**Stored data entries**

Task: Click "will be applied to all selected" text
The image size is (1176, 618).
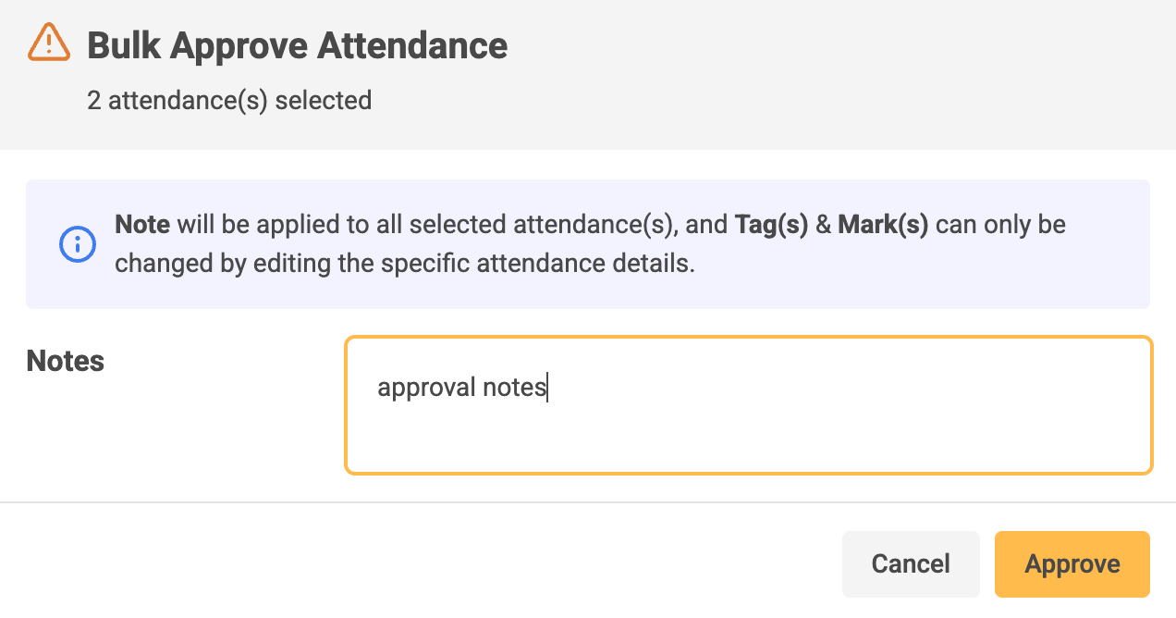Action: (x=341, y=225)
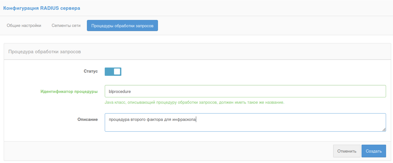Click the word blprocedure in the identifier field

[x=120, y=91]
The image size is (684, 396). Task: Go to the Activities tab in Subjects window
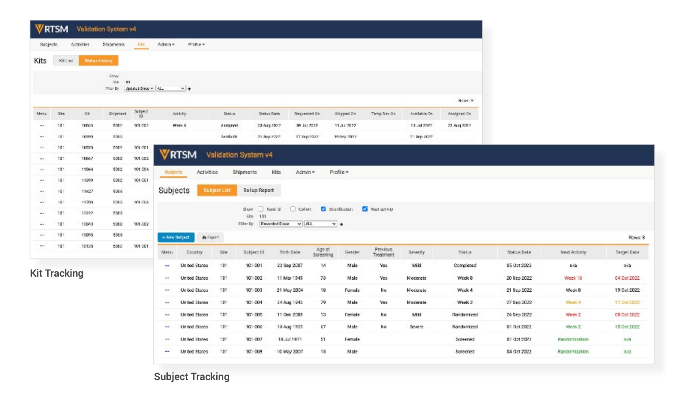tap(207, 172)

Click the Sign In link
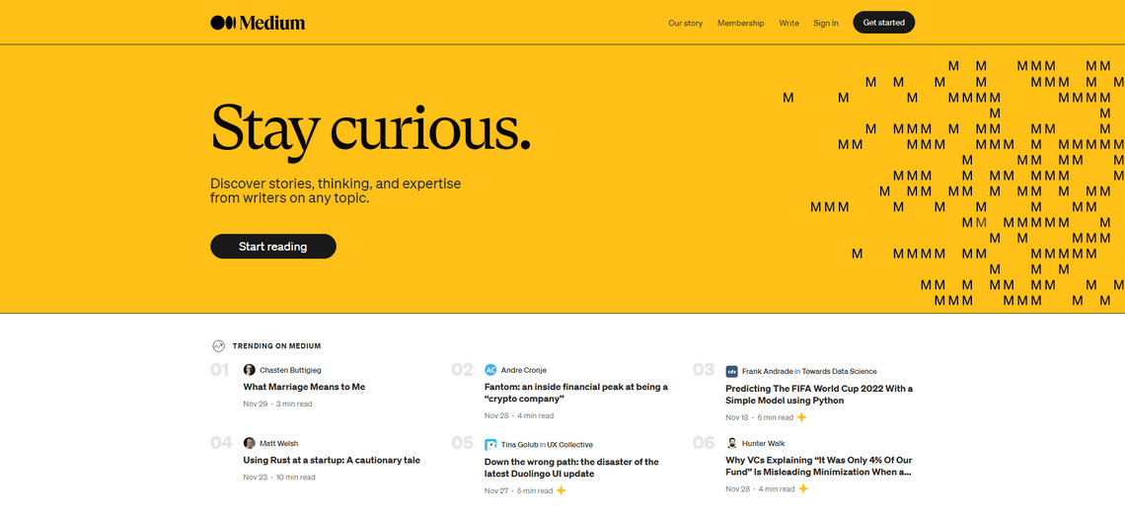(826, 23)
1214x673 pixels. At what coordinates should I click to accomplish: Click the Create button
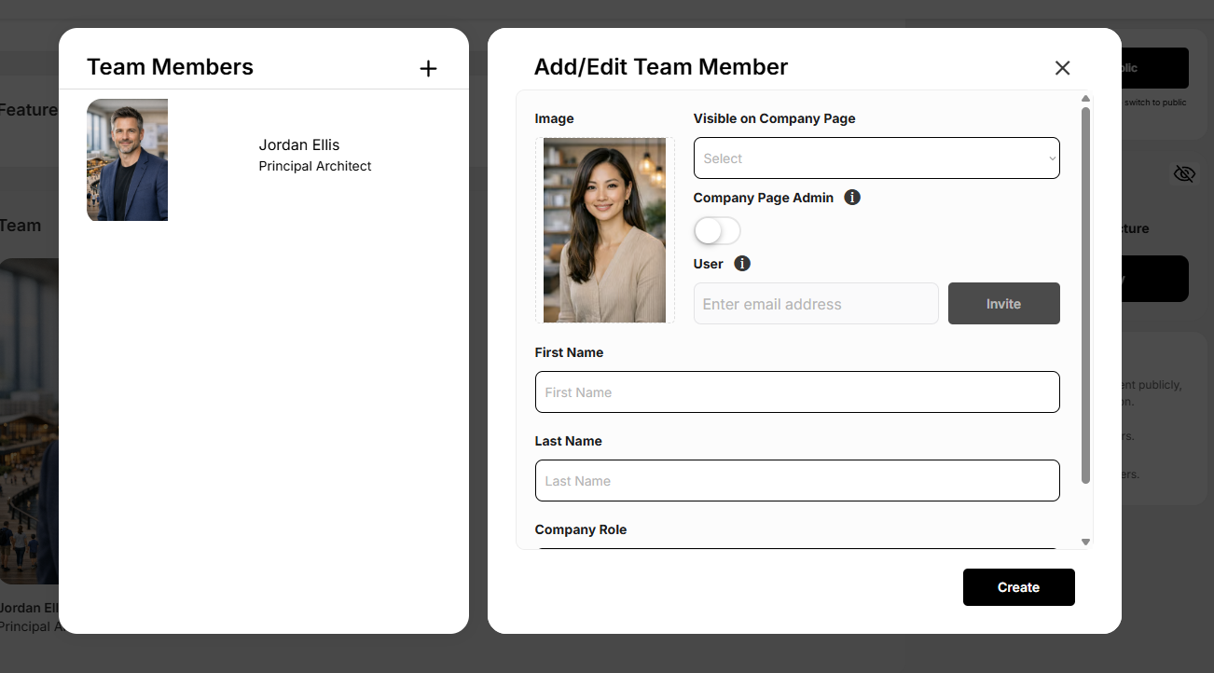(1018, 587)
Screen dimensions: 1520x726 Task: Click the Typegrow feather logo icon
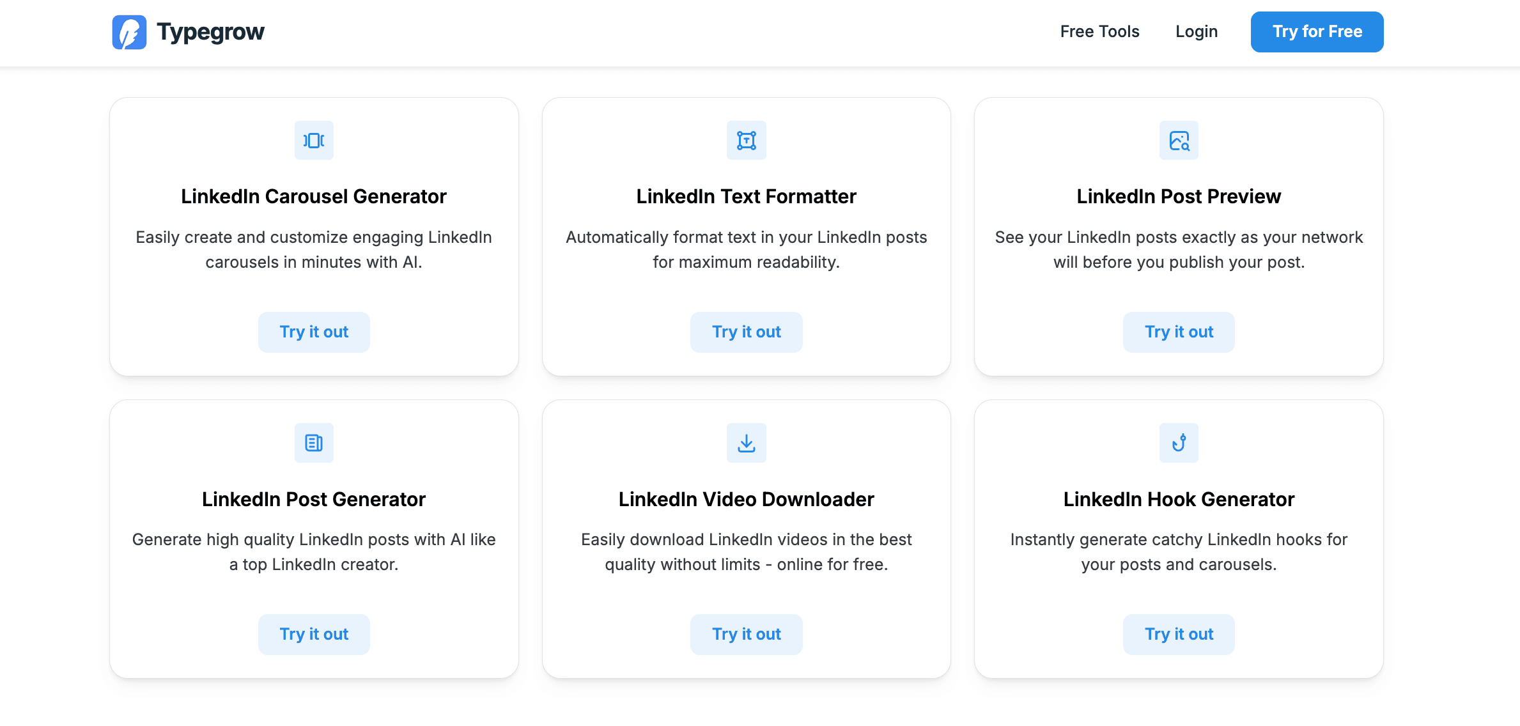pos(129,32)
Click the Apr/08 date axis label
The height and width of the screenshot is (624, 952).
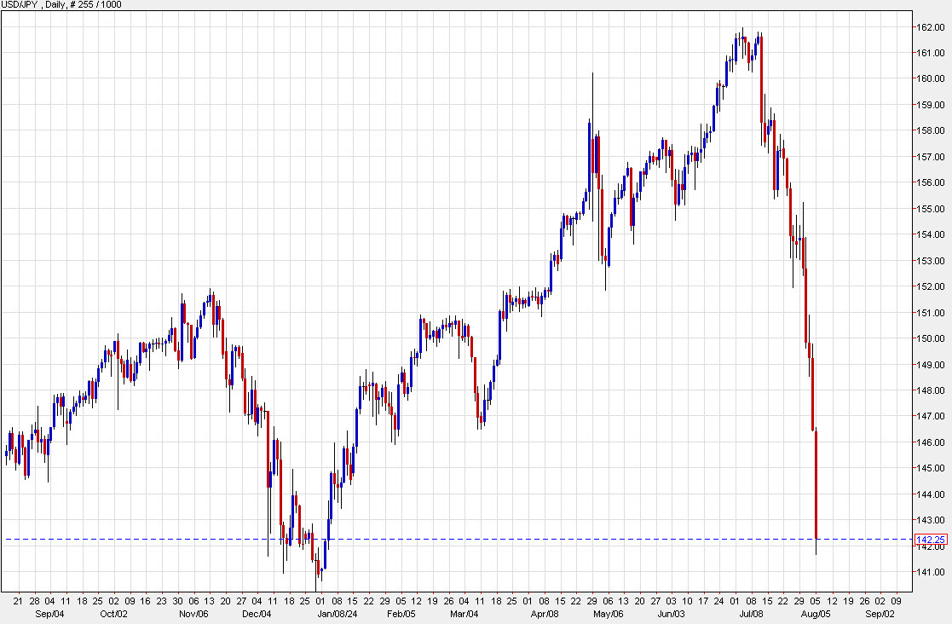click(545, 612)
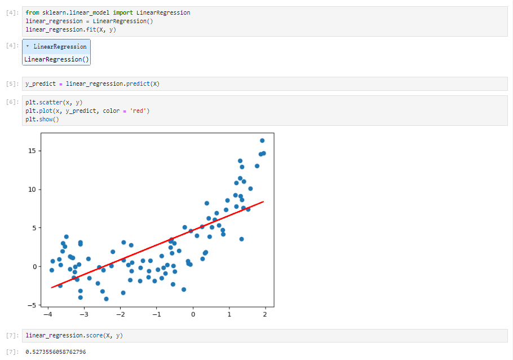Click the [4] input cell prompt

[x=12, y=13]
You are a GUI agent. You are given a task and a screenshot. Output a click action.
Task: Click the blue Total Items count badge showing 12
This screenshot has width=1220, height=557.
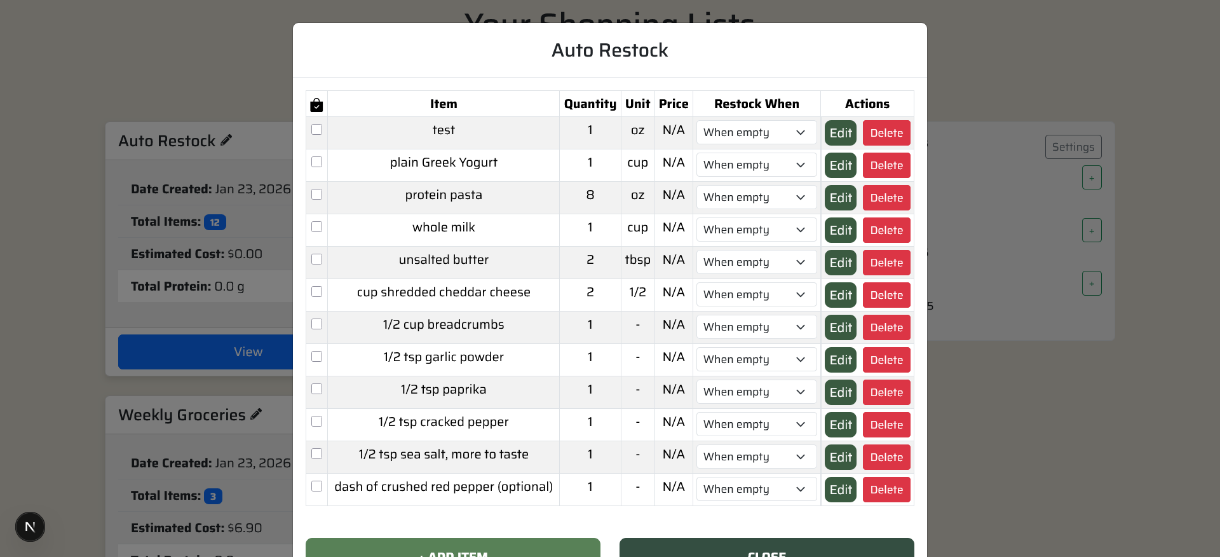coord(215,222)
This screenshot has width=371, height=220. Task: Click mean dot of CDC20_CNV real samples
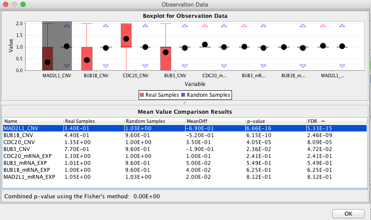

**TASK TO COMPLETE**
Leave out the pictures and copy exactly the lines from the one with "The image size is (684, 396)." through the last line of the records above.

**EXPECTED OUTPUT**
The image size is (684, 396). Task: Go to the Activities tab in Subjects window
tap(207, 172)

Click the Sign In link
(826, 23)
1214x673 pixels. At what coordinates should I click to accomplish: Click the Create button
(1018, 587)
Screen dimensions: 1520x726 Task: Click the Typegrow feather logo icon
pos(129,32)
Click the Apr/08 date axis label
The height and width of the screenshot is (624, 952).
click(545, 612)
Click the [4] input cell prompt

[x=12, y=13]
You are a GUI agent. You are given a task and a screenshot. Output a click action.
Task: Click the blue Total Items count badge showing 12
This screenshot has width=1220, height=557.
coord(215,222)
This screenshot has width=371, height=220. Task: Click mean dot of CDC20_CNV real samples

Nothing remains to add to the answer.